**EXERCISE PROMPT**. Check each line of the data, and copy those where "agent" appears.

═══ DATA TO PROCESS ═══

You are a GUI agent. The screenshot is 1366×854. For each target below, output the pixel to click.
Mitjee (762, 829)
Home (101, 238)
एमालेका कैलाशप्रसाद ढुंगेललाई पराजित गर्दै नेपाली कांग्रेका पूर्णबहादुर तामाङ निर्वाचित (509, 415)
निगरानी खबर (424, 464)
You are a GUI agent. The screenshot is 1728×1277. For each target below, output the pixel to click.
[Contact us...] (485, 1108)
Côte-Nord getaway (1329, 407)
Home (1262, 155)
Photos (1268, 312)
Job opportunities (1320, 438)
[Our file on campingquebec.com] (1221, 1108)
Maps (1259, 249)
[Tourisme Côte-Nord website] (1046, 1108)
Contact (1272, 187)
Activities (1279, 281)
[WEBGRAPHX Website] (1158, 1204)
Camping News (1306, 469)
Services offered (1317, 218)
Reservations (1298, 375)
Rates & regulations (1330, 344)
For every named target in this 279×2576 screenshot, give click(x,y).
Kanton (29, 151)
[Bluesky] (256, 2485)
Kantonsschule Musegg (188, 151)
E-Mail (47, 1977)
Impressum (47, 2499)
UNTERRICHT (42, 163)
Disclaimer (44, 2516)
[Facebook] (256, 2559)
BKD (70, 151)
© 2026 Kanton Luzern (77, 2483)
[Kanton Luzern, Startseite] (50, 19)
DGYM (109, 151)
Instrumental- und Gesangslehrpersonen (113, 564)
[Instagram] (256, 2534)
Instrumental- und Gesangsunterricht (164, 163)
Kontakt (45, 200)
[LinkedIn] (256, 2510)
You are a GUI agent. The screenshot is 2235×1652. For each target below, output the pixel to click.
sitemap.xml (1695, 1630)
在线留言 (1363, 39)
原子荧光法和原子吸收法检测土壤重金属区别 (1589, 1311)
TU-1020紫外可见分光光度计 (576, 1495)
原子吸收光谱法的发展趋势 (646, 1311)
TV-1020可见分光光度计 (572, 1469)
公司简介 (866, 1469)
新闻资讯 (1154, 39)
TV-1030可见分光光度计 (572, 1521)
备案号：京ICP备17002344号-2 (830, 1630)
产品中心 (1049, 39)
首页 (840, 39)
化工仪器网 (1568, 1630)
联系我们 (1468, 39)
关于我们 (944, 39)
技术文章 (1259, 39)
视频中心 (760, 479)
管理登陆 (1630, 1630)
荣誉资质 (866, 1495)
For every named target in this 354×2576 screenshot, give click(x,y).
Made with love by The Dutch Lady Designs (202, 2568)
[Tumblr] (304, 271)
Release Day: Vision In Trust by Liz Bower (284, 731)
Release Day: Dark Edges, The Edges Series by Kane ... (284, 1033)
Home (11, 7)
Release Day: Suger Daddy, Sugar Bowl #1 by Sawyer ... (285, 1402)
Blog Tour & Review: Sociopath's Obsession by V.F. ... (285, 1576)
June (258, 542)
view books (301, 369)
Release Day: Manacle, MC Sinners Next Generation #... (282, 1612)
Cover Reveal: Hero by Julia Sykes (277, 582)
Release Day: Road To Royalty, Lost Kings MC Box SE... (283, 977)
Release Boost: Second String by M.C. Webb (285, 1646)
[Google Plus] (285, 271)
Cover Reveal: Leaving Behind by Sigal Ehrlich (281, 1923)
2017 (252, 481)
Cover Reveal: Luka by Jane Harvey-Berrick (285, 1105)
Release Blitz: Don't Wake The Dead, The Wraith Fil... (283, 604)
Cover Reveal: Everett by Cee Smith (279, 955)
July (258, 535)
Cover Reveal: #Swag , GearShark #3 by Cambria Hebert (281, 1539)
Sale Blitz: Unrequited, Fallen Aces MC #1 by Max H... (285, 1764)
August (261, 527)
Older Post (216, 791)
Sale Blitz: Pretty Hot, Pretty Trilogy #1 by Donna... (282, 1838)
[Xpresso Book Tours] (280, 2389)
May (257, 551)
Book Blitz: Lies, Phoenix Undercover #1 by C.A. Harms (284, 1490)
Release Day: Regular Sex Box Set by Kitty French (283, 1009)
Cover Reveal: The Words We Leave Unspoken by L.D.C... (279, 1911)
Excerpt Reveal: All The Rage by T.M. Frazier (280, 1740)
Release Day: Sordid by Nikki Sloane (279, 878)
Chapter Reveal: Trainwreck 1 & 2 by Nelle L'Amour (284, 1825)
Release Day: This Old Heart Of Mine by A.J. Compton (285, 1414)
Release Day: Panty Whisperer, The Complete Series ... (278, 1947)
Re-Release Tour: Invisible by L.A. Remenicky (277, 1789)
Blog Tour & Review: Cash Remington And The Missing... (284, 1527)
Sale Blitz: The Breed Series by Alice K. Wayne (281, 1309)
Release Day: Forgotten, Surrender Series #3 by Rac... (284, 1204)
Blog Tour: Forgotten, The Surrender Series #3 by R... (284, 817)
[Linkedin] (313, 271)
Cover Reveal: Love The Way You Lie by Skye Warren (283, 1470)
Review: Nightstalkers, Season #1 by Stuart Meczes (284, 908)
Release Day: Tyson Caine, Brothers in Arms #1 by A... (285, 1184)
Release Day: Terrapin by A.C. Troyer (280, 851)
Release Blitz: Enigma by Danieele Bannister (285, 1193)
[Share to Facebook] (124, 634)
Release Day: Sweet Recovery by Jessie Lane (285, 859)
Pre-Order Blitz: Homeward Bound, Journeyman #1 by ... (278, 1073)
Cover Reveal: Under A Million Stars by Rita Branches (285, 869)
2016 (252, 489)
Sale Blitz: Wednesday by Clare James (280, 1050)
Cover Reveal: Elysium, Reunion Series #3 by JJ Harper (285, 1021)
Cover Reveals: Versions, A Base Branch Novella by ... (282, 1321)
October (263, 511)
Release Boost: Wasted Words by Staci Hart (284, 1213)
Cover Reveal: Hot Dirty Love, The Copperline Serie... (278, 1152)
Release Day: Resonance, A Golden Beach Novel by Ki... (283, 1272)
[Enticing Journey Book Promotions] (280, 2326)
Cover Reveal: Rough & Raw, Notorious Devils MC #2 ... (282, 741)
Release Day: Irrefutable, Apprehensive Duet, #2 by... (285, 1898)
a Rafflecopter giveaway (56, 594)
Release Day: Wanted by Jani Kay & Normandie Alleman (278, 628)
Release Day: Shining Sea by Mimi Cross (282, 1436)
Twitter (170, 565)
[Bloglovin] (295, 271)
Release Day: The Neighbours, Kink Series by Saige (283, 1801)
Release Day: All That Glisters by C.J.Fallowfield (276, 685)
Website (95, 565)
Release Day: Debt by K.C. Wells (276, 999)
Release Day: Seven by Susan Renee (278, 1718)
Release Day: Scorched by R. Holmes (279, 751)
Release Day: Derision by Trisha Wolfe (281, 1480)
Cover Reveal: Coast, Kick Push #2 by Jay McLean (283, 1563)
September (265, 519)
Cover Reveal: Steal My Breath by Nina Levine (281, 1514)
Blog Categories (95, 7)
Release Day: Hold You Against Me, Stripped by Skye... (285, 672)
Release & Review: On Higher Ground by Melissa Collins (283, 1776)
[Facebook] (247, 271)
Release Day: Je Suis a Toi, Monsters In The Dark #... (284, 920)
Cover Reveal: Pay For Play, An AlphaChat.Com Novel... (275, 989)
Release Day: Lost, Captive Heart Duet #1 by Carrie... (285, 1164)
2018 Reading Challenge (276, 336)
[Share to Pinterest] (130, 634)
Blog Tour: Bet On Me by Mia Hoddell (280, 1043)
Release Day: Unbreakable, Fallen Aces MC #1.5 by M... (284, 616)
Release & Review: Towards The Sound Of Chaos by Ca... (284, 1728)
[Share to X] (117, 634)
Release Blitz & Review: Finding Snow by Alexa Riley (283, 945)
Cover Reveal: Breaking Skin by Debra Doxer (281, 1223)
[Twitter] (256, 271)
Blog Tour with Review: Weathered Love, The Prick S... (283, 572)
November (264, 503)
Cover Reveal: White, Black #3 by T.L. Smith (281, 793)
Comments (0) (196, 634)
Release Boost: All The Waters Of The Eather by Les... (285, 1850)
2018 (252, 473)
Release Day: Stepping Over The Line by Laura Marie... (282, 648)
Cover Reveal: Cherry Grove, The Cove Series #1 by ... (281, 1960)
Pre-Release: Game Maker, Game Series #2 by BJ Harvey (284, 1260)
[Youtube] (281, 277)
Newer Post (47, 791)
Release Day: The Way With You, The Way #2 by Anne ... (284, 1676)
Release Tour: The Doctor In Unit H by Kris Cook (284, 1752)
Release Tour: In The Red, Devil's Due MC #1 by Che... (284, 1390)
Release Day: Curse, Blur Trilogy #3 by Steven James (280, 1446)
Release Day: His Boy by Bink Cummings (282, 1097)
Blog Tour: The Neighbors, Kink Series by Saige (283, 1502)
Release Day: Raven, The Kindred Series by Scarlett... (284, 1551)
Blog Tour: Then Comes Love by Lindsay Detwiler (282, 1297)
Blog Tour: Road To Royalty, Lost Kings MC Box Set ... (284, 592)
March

═══

**TASK RESPONSE**.
You are a GUI agent. The screenshot is 1366×854. For each target below, output the pixel to click.
You are a GUI agent. The screenshot is 1728×1277. For each target below, output the pixel to click.
You are a GUI agent. The screenshot is 2235×1652. For each target below, output the pixel to click.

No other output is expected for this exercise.